WHAT YOU HAVE TO DO: Substitute "interface agent" for "GUI agent" throughout the records below, and leave everything else unchanged.

[Records for locating described items]
════════
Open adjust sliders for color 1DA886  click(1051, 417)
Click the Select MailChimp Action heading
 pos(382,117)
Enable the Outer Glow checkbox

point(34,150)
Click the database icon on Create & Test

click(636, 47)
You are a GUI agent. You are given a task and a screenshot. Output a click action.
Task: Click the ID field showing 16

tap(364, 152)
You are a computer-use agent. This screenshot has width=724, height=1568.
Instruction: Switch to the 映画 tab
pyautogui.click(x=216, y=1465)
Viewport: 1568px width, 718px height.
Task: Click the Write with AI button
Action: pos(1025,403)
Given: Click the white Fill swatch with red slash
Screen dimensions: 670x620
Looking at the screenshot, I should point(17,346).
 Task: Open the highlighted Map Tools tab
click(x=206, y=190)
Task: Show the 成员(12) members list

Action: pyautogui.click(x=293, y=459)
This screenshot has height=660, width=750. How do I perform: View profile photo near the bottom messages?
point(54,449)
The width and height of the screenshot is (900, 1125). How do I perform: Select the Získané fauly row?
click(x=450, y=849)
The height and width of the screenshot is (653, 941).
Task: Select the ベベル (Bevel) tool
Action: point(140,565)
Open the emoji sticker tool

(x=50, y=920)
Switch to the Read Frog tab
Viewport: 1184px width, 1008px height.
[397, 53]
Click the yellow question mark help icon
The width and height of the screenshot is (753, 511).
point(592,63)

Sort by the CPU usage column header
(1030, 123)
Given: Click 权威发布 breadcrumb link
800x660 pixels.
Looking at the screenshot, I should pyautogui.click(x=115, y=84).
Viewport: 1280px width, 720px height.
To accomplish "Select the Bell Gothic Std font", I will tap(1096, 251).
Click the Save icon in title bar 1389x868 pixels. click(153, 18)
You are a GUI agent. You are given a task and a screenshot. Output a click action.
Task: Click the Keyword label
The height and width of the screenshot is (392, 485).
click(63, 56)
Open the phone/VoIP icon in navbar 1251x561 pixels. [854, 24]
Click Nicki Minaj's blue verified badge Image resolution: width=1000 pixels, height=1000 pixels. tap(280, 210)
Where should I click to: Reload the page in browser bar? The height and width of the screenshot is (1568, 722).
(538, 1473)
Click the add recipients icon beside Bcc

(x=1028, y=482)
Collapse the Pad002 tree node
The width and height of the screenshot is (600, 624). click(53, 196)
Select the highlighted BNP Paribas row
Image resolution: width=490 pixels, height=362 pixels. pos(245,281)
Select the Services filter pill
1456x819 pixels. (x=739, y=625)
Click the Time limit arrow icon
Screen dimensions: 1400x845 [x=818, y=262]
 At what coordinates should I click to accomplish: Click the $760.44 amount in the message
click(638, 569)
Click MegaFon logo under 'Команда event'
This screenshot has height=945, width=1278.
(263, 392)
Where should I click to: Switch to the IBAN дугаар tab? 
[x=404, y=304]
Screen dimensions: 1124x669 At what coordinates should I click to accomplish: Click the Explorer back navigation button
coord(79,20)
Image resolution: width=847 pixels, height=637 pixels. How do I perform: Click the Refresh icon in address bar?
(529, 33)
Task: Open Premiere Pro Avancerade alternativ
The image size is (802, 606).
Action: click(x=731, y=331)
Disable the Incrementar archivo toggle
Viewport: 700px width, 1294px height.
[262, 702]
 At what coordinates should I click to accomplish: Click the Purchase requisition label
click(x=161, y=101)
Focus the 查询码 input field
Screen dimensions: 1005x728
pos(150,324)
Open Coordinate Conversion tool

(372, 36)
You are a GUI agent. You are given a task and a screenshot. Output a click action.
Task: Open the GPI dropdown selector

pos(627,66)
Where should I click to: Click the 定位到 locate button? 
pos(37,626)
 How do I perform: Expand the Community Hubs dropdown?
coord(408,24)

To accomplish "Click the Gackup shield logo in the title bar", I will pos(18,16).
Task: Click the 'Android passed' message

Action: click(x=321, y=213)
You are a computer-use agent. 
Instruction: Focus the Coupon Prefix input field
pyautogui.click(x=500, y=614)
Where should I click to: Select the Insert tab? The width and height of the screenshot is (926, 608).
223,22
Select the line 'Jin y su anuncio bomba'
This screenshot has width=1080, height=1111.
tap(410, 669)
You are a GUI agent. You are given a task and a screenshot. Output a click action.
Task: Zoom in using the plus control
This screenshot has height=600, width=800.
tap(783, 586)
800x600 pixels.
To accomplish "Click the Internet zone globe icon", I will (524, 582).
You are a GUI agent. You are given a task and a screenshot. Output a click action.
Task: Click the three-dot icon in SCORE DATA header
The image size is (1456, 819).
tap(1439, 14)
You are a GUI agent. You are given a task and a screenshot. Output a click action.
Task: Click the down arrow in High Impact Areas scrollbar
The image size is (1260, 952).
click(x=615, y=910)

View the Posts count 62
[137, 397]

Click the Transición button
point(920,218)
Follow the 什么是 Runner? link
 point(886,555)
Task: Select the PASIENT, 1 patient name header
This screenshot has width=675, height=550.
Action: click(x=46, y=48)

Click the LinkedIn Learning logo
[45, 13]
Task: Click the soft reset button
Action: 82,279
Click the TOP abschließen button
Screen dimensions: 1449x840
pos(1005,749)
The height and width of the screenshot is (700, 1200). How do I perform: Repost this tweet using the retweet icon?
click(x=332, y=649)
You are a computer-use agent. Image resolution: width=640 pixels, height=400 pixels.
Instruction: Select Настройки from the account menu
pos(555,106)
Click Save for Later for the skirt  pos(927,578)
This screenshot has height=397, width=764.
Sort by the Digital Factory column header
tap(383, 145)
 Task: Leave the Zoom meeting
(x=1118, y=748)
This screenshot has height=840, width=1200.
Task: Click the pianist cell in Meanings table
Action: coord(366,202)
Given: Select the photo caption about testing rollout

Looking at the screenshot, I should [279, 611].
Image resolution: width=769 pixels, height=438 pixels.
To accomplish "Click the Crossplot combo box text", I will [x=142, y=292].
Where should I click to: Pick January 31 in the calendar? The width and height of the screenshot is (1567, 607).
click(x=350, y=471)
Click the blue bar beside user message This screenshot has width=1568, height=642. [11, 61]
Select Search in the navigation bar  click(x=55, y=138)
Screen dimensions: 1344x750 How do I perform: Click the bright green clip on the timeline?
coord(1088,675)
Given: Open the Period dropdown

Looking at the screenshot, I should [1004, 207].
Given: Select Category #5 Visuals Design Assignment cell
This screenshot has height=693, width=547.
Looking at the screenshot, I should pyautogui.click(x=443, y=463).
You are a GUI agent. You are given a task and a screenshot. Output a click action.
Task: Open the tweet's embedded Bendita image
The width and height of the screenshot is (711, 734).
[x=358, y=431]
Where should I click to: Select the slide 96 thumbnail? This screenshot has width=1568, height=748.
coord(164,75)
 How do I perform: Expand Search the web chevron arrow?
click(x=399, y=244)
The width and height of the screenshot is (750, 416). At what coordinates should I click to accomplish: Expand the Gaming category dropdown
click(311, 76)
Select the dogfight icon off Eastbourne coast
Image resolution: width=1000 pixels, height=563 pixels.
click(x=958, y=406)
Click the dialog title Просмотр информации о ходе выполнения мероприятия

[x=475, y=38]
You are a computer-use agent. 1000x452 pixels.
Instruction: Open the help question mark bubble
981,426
════════
RESULT BELOW:
Open adjust sliders for color 1DA886  click(1051, 417)
Click the Select MailChimp Action heading
 pos(382,117)
Enable the Outer Glow checkbox

point(34,150)
Click the database icon on Create & Test

click(636, 47)
You are a interface agent. You are given a task and a screenshot. Output a click action.
Task: Click the ID field showing 16

tap(364, 152)
You are a computer-use agent. This screenshot has width=724, height=1568.
Instruction: Switch to the 映画 tab
pyautogui.click(x=216, y=1465)
Viewport: 1568px width, 718px height.
Task: Click the Write with AI button
Action: pos(1025,403)
Given: Click the white Fill swatch with red slash
Screen dimensions: 670x620
Looking at the screenshot, I should point(17,346).
 Task: Open the highlighted Map Tools tab
click(x=206, y=190)
Task: Show the 成员(12) members list

Action: pyautogui.click(x=293, y=459)
This screenshot has height=660, width=750. How do I perform: View profile photo near the bottom messages?
point(54,449)
The width and height of the screenshot is (900, 1125). How do I perform: Select the Získané fauly row?
click(x=450, y=849)
The height and width of the screenshot is (653, 941).
Task: Select the ベベル (Bevel) tool
Action: point(140,565)
Open the emoji sticker tool

(x=50, y=920)
Switch to the Read Frog tab
Viewport: 1184px width, 1008px height.
[397, 53]
Click the yellow question mark help icon
The width and height of the screenshot is (753, 511).
point(592,63)

Sort by the CPU usage column header
(1030, 123)
Given: Click 权威发布 breadcrumb link
800x660 pixels.
Looking at the screenshot, I should pyautogui.click(x=115, y=84).
Viewport: 1280px width, 720px height.
To accomplish "Select the Bell Gothic Std font", I will tap(1096, 251).
Click the Save icon in title bar 1389x868 pixels. click(153, 18)
You are a interface agent. You are given a task and a screenshot. Output a click action.
Task: Click the Keyword label
The height and width of the screenshot is (392, 485).
click(63, 56)
Open the phone/VoIP icon in navbar 1251x561 pixels. [854, 24]
Click Nicki Minaj's blue verified badge Image resolution: width=1000 pixels, height=1000 pixels. tap(280, 210)
Where should I click to: Reload the page in browser bar? The height and width of the screenshot is (1568, 722).
(538, 1473)
Click the add recipients icon beside Bcc

(x=1028, y=482)
Collapse the Pad002 tree node
The width and height of the screenshot is (600, 624). click(53, 196)
Select the highlighted BNP Paribas row
Image resolution: width=490 pixels, height=362 pixels. pos(245,281)
Select the Services filter pill
1456x819 pixels. (x=739, y=625)
Click the Time limit arrow icon
Screen dimensions: 1400x845 [x=818, y=262]
 At what coordinates should I click to accomplish: Click the $760.44 amount in the message
click(638, 569)
Click MegaFon logo under 'Команда event'
This screenshot has height=945, width=1278.
(263, 392)
Where should I click to: Switch to the IBAN дугаар tab? 
[x=404, y=304]
Screen dimensions: 1124x669 At what coordinates should I click to accomplish: Click the Explorer back navigation button
coord(79,20)
Image resolution: width=847 pixels, height=637 pixels. How do I perform: Click the Refresh icon in address bar?
(529, 33)
Task: Open Premiere Pro Avancerade alternativ
The image size is (802, 606).
Action: click(x=731, y=331)
Disable the Incrementar archivo toggle
Viewport: 700px width, 1294px height.
[262, 702]
 At what coordinates should I click to accomplish: Click the Purchase requisition label
click(x=161, y=101)
Focus the 查询码 input field
Screen dimensions: 1005x728
pos(150,324)
Open Coordinate Conversion tool

(372, 36)
You are a interface agent. You are given a task and a screenshot. Output a click action.
Task: Open the GPI dropdown selector

pos(627,66)
Where should I click to: Click the 定位到 locate button? 
pos(37,626)
 How do I perform: Expand the Community Hubs dropdown?
coord(408,24)

To accomplish "Click the Gackup shield logo in the title bar", I will pos(18,16).
Task: Click the 'Android passed' message

Action: click(x=321, y=213)
You are a computer-use agent. 
Instruction: Focus the Coupon Prefix input field
pyautogui.click(x=500, y=614)
Where should I click to: Select the Insert tab? The width and height of the screenshot is (926, 608).
223,22
Select the line 'Jin y su anuncio bomba'
This screenshot has width=1080, height=1111.
tap(410, 669)
You are a interface agent. You are given a task and a screenshot. Output a click action.
Task: Zoom in using the plus control
This screenshot has height=600, width=800.
tap(783, 586)
800x600 pixels.
To accomplish "Click the Internet zone globe icon", I will (524, 582).
You are a interface agent. You are given a task and a screenshot. Output a click action.
Task: Click the three-dot icon in SCORE DATA header
The image size is (1456, 819).
tap(1439, 14)
You are a interface agent. You are given a task and a screenshot. Output a click action.
Task: Click the down arrow in High Impact Areas scrollbar
The image size is (1260, 952).
click(x=615, y=910)

View the Posts count 62
[137, 397]

Click the Transición button
point(920,218)
Follow the 什么是 Runner? link
 point(886,555)
Task: Select the PASIENT, 1 patient name header
This screenshot has width=675, height=550.
Action: click(x=46, y=48)

Click the LinkedIn Learning logo
[45, 13]
Task: Click the soft reset button
Action: 82,279
Click the TOP abschließen button
Screen dimensions: 1449x840
pos(1005,749)
The height and width of the screenshot is (700, 1200). How do I perform: Repost this tweet using the retweet icon?
click(x=332, y=649)
You are a computer-use agent. Image resolution: width=640 pixels, height=400 pixels.
Instruction: Select Настройки from the account menu
pos(555,106)
Click Save for Later for the skirt  pos(927,578)
This screenshot has height=397, width=764.
Sort by the Digital Factory column header
tap(383, 145)
 Task: Leave the Zoom meeting
(x=1118, y=748)
This screenshot has height=840, width=1200.
Task: Click the pianist cell in Meanings table
Action: coord(366,202)
Given: Select the photo caption about testing rollout

Looking at the screenshot, I should [279, 611].
Image resolution: width=769 pixels, height=438 pixels.
To accomplish "Click the Crossplot combo box text", I will [x=142, y=292].
Where should I click to: Pick January 31 in the calendar? The width and height of the screenshot is (1567, 607).
click(x=350, y=471)
Click the blue bar beside user message This screenshot has width=1568, height=642. [11, 61]
Select Search in the navigation bar  click(x=55, y=138)
Screen dimensions: 1344x750 How do I perform: Click the bright green clip on the timeline?
coord(1088,675)
Given: Open the Period dropdown

Looking at the screenshot, I should [1004, 207].
Given: Select Category #5 Visuals Design Assignment cell
This screenshot has height=693, width=547.
Looking at the screenshot, I should pyautogui.click(x=443, y=463).
You are a interface agent. You are given a task and a screenshot. Output a click action.
Task: Open the tweet's embedded Bendita image
The width and height of the screenshot is (711, 734).
[x=358, y=431]
Where should I click to: Select the slide 96 thumbnail? This screenshot has width=1568, height=748.
coord(164,75)
 How do I perform: Expand Search the web chevron arrow?
click(x=399, y=244)
The width and height of the screenshot is (750, 416). At what coordinates should I click to accomplish: Expand the Gaming category dropdown
click(311, 76)
Select the dogfight icon off Eastbourne coast
Image resolution: width=1000 pixels, height=563 pixels.
click(x=958, y=406)
Click the dialog title Просмотр информации о ходе выполнения мероприятия

[x=475, y=38]
You are a computer-use agent. 1000x452 pixels.
Instruction: Open the help question mark bubble
981,426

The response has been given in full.